▸ **WORK ORDER**: Go over the listing below line by line, and return each one holding the string "right".

▸ **INFORMATION SHOWN**:
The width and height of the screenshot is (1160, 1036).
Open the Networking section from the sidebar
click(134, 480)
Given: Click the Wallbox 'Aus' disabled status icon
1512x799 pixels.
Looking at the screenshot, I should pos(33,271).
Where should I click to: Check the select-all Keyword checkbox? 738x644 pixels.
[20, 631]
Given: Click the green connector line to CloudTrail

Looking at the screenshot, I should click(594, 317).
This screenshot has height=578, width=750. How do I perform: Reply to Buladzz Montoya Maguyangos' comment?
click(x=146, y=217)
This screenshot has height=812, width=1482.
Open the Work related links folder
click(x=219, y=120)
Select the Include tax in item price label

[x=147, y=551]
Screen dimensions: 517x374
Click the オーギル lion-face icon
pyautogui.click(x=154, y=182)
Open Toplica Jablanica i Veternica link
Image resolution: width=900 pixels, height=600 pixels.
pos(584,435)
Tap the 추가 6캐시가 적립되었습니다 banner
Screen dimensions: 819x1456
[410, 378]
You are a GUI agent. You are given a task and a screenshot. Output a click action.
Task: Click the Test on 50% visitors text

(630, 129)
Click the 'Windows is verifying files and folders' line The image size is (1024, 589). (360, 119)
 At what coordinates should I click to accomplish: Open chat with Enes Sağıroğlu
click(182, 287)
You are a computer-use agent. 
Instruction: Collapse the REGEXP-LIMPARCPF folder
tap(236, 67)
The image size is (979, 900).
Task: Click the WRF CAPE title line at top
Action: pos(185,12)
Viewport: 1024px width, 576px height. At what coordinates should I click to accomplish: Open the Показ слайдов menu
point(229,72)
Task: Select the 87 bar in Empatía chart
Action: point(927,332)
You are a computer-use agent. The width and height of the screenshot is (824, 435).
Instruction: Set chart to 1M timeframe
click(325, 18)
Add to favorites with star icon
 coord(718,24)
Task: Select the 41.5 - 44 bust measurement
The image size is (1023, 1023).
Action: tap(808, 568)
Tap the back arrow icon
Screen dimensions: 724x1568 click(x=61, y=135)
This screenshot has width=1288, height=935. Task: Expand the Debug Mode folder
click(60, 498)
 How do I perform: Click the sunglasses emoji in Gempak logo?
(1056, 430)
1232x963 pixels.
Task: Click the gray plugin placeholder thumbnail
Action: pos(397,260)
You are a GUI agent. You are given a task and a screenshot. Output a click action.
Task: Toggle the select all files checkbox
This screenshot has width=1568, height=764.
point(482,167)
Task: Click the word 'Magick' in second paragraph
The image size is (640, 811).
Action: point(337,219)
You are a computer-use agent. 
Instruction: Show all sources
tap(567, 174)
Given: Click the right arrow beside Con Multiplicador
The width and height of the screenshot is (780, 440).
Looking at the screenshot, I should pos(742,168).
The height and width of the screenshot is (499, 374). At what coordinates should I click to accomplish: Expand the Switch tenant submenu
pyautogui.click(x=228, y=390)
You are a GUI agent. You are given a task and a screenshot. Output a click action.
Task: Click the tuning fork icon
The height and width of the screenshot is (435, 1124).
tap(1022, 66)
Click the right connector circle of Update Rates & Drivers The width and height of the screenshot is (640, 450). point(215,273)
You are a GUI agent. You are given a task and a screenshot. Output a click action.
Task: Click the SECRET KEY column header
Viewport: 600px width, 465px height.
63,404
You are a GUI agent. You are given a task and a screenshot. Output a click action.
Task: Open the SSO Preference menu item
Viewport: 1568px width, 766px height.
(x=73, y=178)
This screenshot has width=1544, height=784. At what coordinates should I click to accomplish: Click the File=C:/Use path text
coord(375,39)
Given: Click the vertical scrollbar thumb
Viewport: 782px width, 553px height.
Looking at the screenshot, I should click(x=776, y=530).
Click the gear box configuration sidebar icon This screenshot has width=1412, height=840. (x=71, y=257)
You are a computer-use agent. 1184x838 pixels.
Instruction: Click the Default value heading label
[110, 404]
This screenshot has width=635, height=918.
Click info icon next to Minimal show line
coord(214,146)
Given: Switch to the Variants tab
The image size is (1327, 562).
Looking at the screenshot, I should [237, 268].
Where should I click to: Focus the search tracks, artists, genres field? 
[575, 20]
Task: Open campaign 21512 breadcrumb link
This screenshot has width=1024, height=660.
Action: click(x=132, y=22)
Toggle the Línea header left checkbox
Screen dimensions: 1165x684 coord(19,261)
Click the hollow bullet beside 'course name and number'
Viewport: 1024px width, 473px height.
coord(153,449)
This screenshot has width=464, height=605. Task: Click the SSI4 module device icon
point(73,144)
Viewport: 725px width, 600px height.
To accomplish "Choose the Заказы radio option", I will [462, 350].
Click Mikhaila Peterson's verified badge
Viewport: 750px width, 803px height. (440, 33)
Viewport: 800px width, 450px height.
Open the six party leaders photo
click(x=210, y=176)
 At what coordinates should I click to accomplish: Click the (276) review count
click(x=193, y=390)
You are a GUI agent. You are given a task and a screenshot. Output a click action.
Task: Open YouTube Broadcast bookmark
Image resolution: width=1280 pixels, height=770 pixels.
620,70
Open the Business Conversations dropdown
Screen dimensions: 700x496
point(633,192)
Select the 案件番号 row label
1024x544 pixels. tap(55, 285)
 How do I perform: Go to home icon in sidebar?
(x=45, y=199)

▸ **RESPONSE FOR THIS EXERCISE**:
Given: Click the right arrow beside Con Multiplicador
Click the right connector circle of Update Rates & Drivers The width and height of the screenshot is (640, 450). point(215,273)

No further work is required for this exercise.